Direction:
Arrange the material as a numbered list, from the line containing "Find the location of a" through the line containing "This screenshot has height=575, width=1022.". Leave out blank lines and pictures.

---------- Data for the task ----------

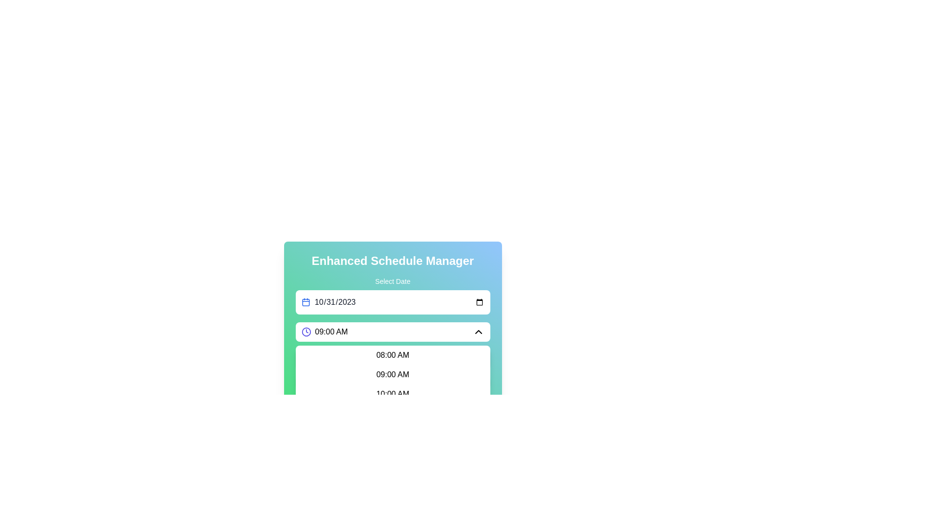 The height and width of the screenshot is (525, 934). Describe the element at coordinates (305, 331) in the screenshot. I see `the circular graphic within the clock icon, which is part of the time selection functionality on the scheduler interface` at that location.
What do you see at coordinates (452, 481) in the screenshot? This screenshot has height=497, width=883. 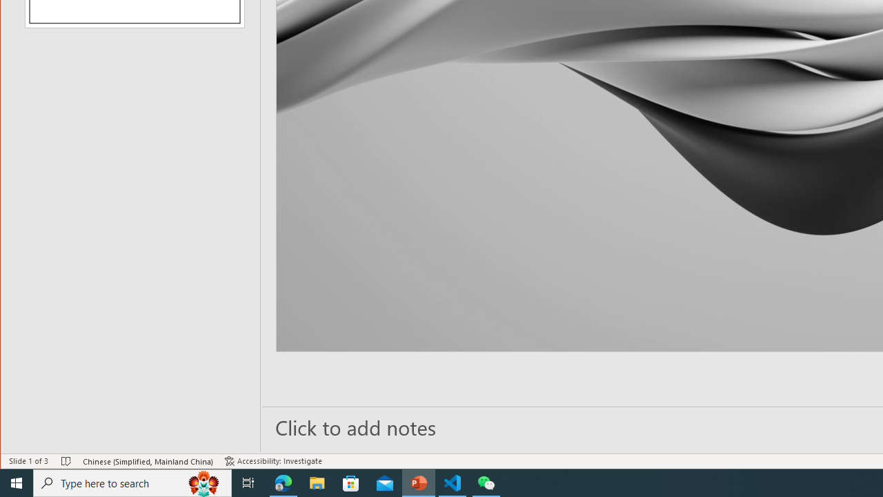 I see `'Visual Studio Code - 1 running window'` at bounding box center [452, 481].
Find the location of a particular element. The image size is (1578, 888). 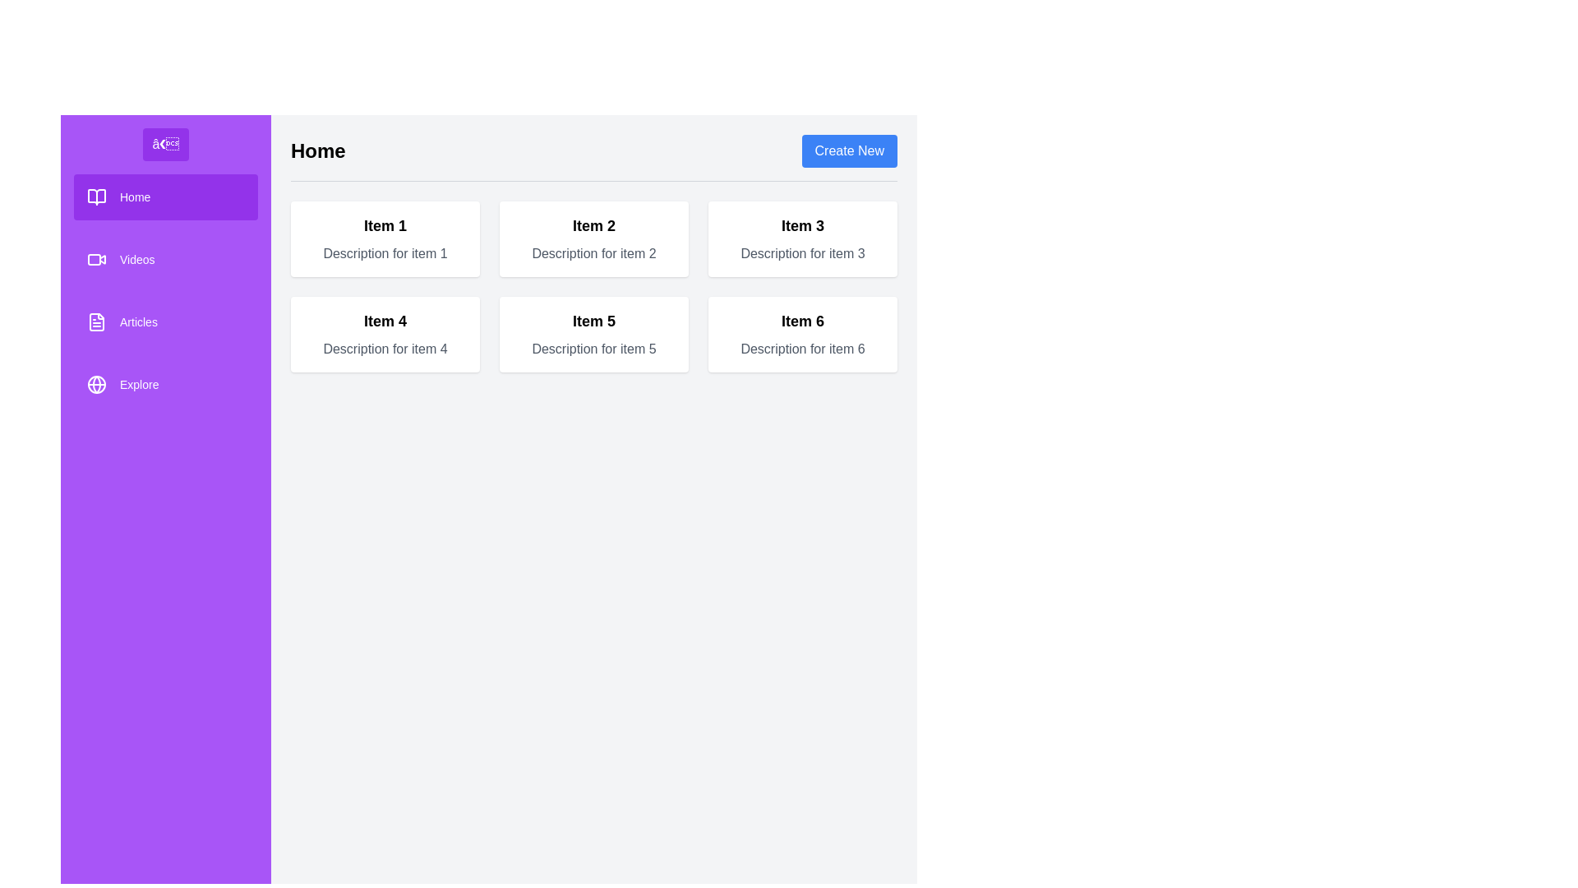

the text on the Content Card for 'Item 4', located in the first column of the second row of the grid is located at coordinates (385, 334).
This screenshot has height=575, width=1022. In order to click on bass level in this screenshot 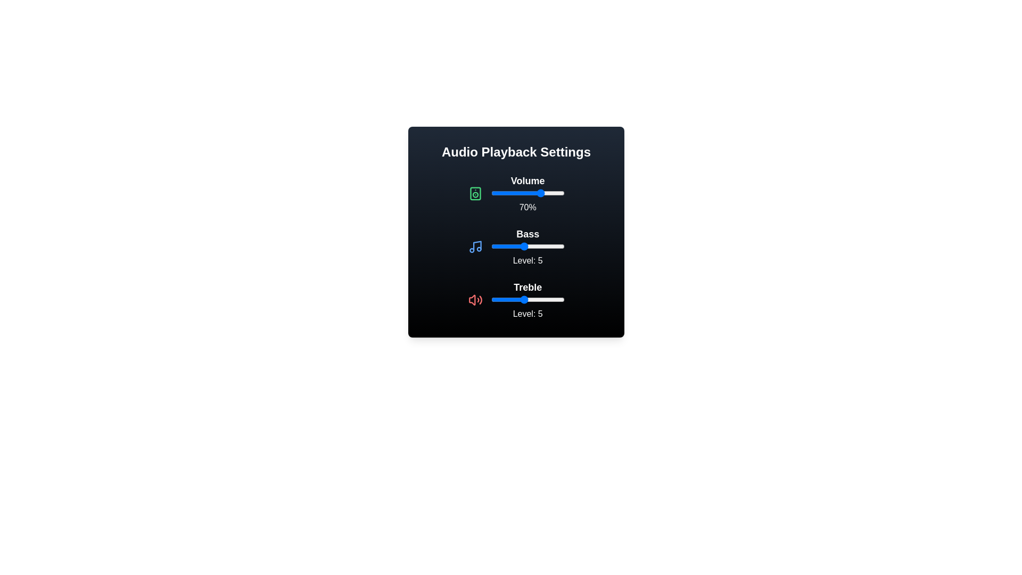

----------
---------- Data for the task ----------

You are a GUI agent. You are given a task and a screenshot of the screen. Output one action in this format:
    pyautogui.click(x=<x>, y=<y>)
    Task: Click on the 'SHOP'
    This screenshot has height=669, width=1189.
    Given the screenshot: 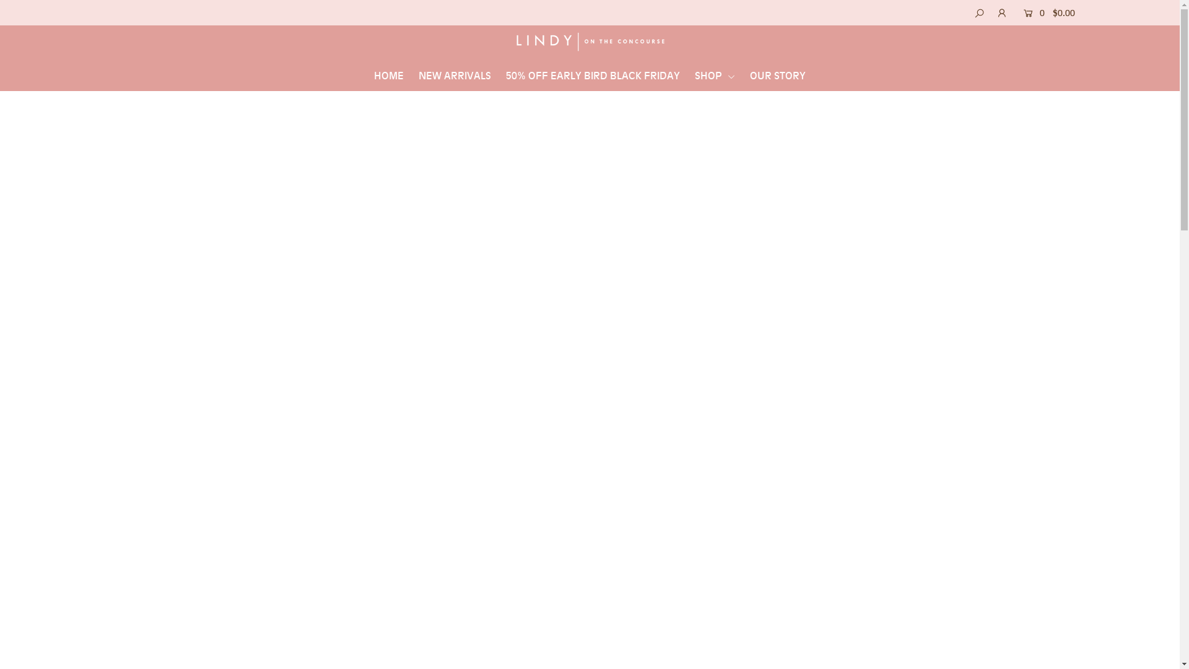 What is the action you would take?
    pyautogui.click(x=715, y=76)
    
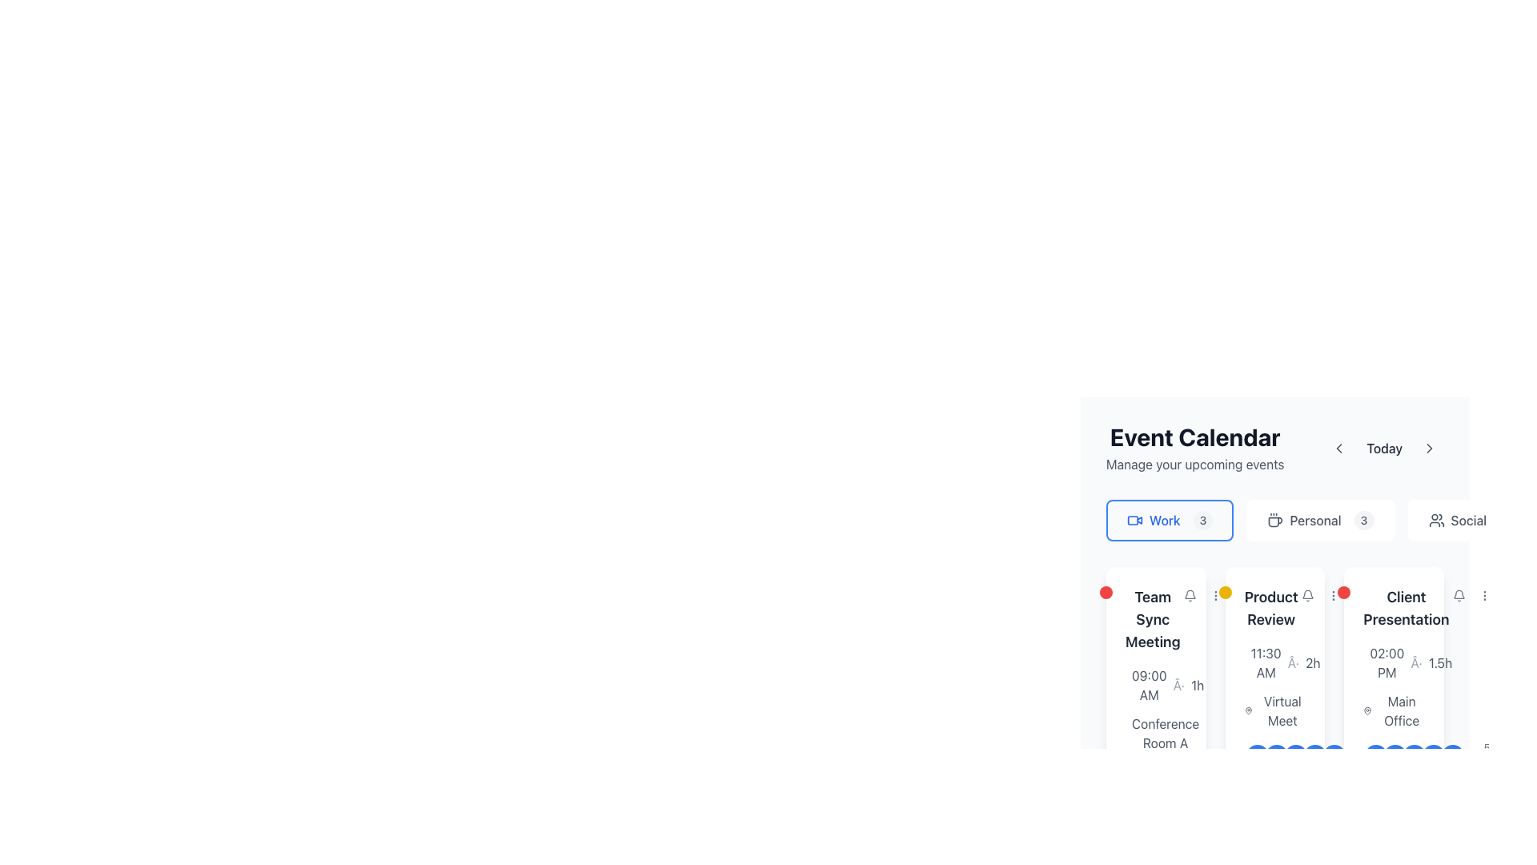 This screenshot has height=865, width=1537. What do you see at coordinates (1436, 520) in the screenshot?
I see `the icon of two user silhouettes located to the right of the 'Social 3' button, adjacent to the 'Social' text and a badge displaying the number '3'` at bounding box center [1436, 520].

----------
---------- Data for the task ----------

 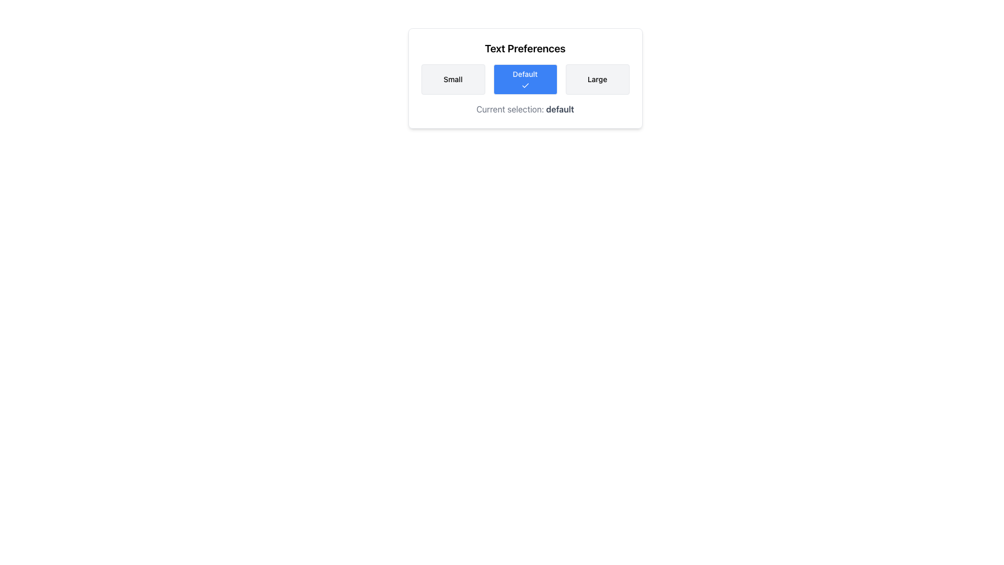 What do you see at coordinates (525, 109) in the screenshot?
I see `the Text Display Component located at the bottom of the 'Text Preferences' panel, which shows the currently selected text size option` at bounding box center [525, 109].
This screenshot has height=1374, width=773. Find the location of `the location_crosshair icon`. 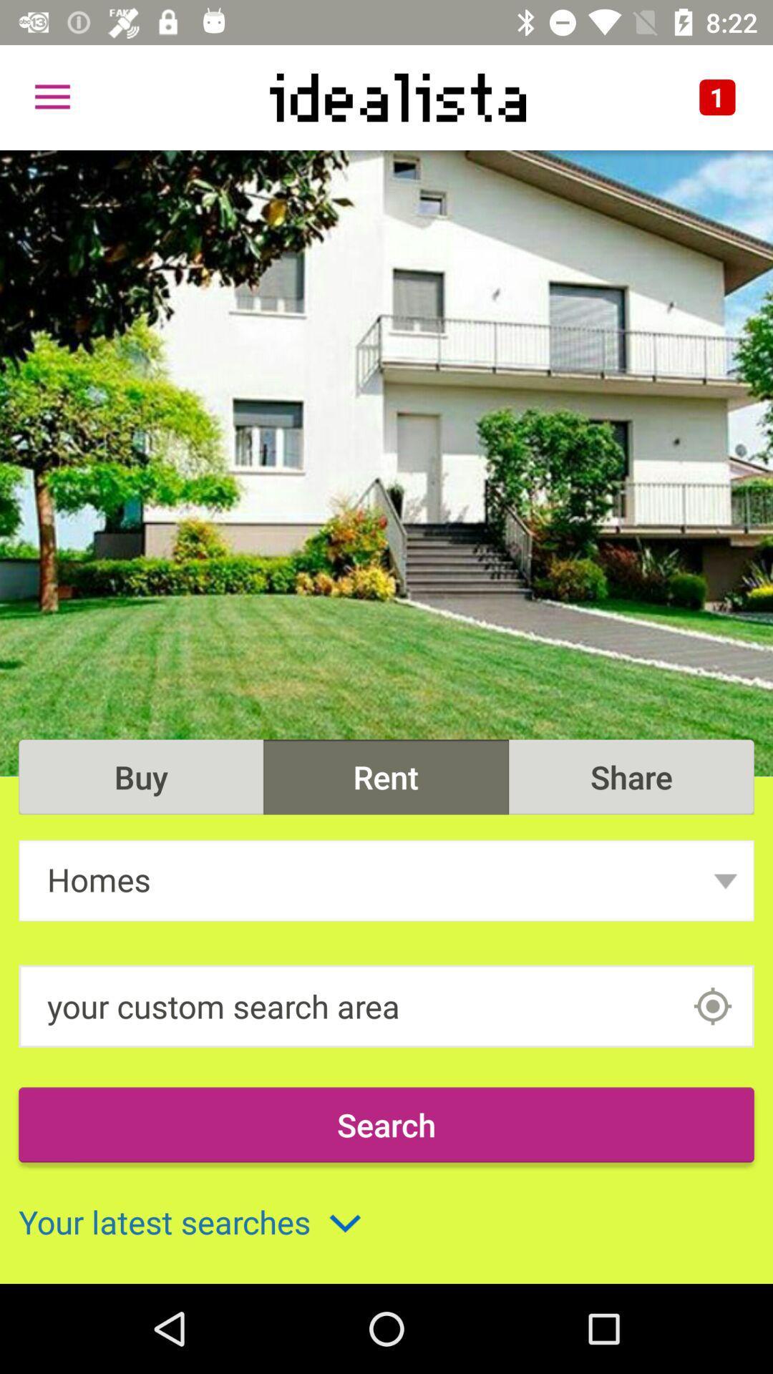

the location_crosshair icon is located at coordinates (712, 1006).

----------

Written answer:
1. Find the location of a particular element. The image size is (1578, 888). 
2. the text on the Content Card for 'Item 4', located in the first column of the second row of the grid is located at coordinates (385, 334).
3. This screenshot has height=575, width=1022. In order to click on bass level in this screenshot 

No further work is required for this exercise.